I'd like to cite a simple example. Suppose it rains, but we didn't know that clouds strike and stuff and that causes rain. We'll try unlearn some stuff and assume, that before somebody proposed that God of water (jal devta :D) is causing the rain, somebody else proposed that there are aliens outside this planet. They live somewhere else and they are there to 'help' us. They have plenty of water, and they are donating that water to us.
Doesn't this explanation seem fine? Its weird, and stupid, but matches the current arguments.
(we now discard that the God is causing rain, we say that air is moved by the God, which moves clouds, and then rain happens due to collision of clouds.) We have 'aliens', some'body' to take care of us in our times of need. It gives us hope, and we don't mind if it is false hope. So. from now on we'll believe that aliens cause rain. Can you do that? (I have been hearing that unlearning is a bigger problem than learning. Now I think that's true.)

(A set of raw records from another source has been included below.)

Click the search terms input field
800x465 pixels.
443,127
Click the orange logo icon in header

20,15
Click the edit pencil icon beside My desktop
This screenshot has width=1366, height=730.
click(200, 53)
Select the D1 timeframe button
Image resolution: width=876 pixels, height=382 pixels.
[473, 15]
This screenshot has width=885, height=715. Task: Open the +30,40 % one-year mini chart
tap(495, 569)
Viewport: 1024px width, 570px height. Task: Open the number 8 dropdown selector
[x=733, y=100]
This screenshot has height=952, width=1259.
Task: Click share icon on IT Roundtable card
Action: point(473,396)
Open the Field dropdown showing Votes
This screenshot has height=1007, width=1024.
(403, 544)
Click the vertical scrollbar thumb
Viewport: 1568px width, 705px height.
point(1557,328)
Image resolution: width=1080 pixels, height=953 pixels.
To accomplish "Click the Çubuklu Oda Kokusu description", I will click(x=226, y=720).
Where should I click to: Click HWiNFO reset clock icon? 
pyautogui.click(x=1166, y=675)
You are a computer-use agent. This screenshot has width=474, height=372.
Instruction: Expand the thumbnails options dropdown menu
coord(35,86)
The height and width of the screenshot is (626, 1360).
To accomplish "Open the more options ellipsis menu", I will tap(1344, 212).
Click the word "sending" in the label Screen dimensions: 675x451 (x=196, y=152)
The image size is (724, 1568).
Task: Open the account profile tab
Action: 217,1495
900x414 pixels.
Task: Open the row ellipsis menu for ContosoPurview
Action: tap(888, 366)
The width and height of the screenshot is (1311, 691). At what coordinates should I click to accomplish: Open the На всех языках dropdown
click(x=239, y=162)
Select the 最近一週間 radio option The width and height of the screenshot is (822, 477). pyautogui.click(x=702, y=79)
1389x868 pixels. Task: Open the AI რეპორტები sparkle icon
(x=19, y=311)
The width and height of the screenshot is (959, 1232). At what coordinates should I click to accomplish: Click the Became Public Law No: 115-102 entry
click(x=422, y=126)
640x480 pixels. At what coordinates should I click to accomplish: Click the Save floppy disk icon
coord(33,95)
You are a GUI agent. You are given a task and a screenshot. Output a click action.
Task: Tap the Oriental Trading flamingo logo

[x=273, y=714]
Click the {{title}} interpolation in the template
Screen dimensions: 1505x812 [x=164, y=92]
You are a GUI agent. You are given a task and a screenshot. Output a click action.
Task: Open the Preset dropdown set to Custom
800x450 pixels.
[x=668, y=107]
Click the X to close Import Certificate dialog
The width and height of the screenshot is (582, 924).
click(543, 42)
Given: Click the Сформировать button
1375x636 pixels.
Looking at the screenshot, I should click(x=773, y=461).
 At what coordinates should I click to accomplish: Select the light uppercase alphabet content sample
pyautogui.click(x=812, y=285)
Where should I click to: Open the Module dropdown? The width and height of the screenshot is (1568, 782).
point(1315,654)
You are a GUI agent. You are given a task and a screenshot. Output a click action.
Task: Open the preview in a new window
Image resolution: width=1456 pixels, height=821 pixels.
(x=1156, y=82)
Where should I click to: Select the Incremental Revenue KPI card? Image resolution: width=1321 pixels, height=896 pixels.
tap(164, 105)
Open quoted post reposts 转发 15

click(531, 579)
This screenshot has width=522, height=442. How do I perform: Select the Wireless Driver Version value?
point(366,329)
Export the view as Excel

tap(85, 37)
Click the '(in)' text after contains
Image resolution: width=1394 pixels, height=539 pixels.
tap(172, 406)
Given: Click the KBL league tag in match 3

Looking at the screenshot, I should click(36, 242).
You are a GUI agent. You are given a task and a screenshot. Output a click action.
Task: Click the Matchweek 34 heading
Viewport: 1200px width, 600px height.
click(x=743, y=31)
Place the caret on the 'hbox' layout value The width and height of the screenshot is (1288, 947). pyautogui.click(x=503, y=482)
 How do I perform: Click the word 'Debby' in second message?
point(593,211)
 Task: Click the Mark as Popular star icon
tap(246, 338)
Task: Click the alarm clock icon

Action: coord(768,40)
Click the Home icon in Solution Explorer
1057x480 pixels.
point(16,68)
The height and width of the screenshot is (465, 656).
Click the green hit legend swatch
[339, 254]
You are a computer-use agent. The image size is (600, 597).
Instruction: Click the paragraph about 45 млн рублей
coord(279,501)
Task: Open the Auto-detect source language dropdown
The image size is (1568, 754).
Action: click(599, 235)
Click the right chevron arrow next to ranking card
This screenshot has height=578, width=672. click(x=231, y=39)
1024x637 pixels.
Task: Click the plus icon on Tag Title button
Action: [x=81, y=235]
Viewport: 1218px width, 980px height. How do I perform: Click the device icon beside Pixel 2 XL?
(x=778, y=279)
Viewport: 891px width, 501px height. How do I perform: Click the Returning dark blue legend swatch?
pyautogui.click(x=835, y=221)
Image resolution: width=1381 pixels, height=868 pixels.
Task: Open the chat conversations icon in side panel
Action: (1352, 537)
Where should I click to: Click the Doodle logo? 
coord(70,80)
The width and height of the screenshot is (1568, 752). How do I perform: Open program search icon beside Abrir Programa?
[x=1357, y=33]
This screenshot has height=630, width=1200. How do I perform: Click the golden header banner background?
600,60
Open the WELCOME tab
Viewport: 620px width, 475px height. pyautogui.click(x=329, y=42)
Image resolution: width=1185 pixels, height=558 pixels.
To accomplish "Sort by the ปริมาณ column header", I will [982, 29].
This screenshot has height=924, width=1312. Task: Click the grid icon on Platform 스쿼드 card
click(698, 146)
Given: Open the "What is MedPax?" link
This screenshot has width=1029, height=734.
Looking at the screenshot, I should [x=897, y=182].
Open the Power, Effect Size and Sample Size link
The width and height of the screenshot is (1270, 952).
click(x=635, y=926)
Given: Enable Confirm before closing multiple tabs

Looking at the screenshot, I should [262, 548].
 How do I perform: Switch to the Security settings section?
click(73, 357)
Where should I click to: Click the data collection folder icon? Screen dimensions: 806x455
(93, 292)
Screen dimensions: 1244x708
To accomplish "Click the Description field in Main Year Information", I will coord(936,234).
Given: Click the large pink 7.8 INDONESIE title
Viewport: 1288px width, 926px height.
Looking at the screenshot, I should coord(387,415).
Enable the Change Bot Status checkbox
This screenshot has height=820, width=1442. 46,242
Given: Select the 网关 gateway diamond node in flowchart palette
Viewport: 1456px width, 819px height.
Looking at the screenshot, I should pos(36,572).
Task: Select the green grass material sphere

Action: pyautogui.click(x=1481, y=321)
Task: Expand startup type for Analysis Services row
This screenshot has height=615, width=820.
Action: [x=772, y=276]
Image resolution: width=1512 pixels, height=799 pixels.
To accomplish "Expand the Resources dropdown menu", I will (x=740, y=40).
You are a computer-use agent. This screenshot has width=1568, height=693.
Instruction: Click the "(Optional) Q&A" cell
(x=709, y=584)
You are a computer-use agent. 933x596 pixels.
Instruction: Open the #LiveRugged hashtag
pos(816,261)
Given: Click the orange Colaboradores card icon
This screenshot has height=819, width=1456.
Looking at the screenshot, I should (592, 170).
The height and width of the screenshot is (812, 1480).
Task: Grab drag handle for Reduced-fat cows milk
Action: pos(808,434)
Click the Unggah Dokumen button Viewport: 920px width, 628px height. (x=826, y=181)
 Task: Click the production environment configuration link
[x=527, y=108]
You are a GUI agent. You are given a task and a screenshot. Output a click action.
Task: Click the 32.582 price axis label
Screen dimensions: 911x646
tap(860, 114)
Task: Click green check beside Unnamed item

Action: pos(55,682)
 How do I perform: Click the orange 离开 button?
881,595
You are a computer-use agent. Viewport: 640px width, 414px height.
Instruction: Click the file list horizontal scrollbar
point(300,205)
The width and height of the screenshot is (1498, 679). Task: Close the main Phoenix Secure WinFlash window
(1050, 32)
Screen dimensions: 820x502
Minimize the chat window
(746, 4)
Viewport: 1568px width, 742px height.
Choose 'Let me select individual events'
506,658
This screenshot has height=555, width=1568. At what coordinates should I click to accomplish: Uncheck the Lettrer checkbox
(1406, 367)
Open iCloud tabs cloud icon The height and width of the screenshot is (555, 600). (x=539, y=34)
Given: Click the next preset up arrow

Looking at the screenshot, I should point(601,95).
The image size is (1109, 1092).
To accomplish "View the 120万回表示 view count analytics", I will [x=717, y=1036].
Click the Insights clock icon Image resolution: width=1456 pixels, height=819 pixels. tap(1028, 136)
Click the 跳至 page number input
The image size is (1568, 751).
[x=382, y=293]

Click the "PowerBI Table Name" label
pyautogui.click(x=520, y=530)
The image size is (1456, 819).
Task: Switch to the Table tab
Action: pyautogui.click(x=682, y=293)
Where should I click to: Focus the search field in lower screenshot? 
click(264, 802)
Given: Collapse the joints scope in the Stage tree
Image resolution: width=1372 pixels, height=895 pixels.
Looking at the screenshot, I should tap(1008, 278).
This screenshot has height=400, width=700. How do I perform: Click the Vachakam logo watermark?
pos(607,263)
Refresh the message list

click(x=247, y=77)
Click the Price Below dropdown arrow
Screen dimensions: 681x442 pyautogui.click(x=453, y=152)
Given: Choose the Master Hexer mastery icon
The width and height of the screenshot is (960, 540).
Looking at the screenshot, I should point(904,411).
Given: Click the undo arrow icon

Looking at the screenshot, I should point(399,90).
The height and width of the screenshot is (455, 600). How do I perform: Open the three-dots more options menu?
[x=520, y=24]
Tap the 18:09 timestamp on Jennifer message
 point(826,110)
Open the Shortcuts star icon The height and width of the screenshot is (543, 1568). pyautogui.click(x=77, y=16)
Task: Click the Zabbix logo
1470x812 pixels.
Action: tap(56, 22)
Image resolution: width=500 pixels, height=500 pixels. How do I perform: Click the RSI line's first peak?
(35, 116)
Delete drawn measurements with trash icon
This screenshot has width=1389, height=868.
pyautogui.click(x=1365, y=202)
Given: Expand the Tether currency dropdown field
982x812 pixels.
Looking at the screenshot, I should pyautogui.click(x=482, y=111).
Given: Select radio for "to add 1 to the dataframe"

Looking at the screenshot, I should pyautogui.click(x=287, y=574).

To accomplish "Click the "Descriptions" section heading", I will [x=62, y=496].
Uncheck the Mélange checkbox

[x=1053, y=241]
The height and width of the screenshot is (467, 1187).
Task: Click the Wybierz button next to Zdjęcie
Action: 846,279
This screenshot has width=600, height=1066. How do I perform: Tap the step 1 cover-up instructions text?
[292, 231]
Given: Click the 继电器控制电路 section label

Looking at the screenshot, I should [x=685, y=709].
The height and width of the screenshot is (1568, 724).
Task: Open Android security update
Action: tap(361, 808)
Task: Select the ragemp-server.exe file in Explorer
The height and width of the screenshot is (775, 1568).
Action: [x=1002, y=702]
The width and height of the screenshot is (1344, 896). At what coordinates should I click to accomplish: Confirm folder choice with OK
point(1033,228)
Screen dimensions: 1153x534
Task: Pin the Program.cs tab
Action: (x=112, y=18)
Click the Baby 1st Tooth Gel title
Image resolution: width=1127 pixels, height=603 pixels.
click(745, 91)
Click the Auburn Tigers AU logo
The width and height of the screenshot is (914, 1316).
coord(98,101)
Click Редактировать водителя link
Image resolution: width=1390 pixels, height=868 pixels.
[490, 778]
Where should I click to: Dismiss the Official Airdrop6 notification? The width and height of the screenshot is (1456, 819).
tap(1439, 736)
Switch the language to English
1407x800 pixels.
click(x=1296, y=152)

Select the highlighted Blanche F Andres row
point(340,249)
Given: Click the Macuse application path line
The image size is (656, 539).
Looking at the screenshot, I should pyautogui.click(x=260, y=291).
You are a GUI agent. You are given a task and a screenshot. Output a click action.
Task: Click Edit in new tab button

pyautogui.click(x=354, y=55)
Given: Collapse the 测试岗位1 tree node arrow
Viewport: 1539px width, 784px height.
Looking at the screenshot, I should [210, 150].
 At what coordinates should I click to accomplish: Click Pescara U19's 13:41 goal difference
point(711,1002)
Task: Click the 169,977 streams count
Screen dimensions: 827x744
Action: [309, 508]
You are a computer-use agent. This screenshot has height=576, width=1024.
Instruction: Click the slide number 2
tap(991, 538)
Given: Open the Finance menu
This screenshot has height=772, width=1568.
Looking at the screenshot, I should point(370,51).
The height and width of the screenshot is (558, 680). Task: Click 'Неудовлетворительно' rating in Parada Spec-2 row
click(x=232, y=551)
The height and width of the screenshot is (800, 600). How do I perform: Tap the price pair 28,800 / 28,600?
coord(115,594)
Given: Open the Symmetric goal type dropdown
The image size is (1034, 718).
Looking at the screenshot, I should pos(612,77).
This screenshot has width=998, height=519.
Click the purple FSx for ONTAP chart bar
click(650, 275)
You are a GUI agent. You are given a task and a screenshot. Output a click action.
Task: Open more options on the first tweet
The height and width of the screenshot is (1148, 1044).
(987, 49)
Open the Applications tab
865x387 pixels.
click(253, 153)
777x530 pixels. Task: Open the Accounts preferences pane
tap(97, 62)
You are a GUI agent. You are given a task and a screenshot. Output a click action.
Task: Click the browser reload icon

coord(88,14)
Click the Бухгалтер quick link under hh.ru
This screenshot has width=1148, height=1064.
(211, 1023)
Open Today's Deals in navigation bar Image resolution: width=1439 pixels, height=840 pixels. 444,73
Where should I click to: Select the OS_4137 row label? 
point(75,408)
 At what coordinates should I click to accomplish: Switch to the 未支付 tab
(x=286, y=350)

Fire was God before we knew about friction. Why? It helps us in making food, and it scares us because it burns us. Every such thing had been a God. But now that we know of friction, we call ourselves 'non-superstitious' and this boils down to 'god is one', and fire is not one of them.You are still superstitious. (as if you care :D)

Either some  people have decided what is good for us to believe and have passed on those things to us, or some people wanted to control other people (as says ayn rand in the fountainhead), that's why they made us believe the stuff they wanted us to believe.
I don't think we want anybody else to decide what's good for us, neither do we want anybody to control us. So, why believe?